No entanto, avulta para mim um problema que não tem merecido a atenção necessária.
Qualquer que seja a proposta reacionária de deforma previdenciária uma outra luta, entrelaçada com a resistência a ela, é indispensável para o movimento sindical. Refiro-me à luta pela manutenção da política de valorização do salário mínimo.
O jornalista Ribamar Oliveira, do Valor, com base em seus estudos orçamentários e prospectivos, demonstrou que se o salário mínimo não tiver aumentos reais de 2020 a 2022 a diminuição das despesas da Previdência Social seria maior do que a economia a ser obtida com a deforma da Previdência no mesmo período. Ou seja, o verdadeiro arrocho previdenciário passa diretamente pela extinção da política de valorização do salário mínimo.
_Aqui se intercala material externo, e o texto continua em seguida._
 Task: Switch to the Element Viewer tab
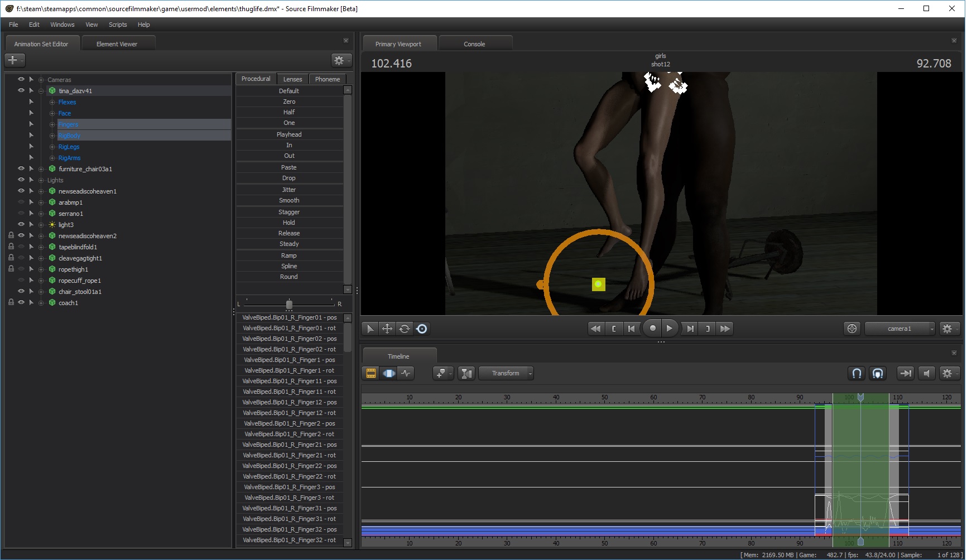(x=117, y=44)
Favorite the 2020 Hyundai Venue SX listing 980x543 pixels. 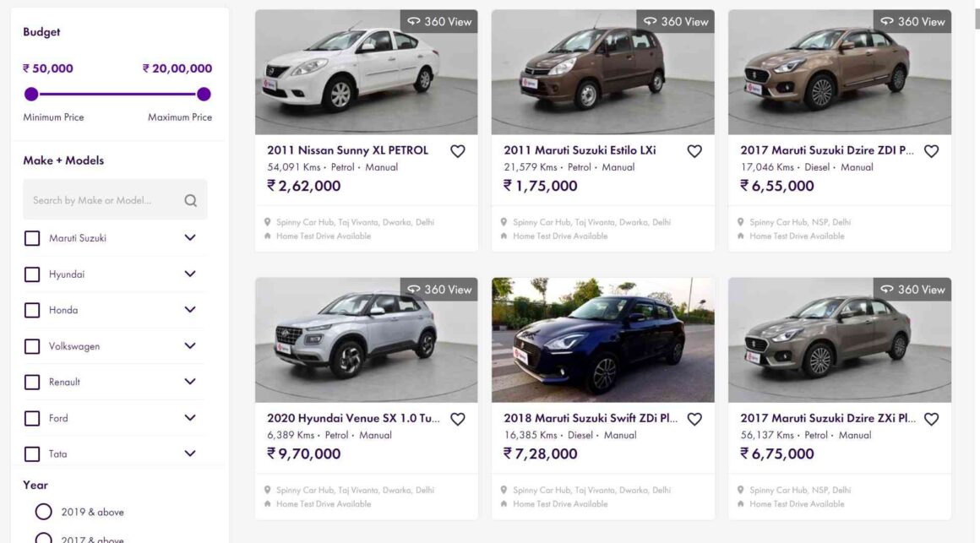(457, 419)
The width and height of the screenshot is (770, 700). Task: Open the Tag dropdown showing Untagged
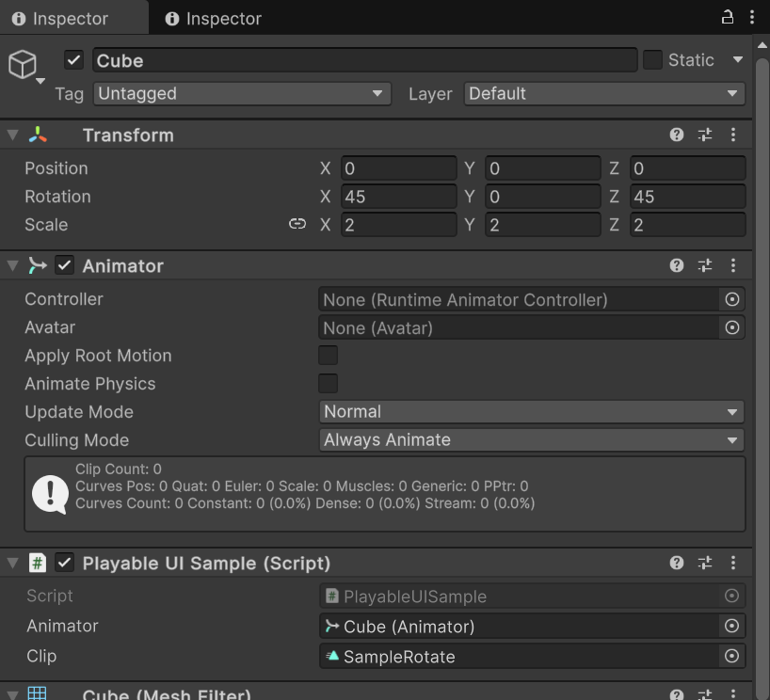pos(242,93)
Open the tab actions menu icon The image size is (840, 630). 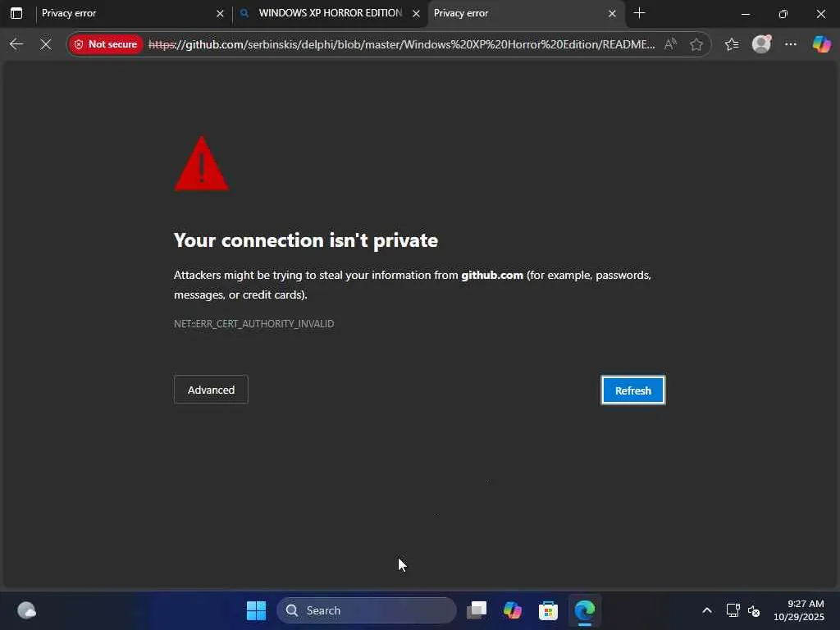(16, 13)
Este fato, negativo em si mesmo, pode ser ou não associado à desvinculação do valor do salário mínimo de algumas prestações previdenciárias (o que pretende a equipe do “posto Ipiranga”), mas tem seu peso definitivo.
A luta pela política de valorização do salário mínimo (que deve ser votada, ou não, pelo Congresso este ano) é tão importante quanto à luta de resistência contra a deforma previdenciária e faz parte dela.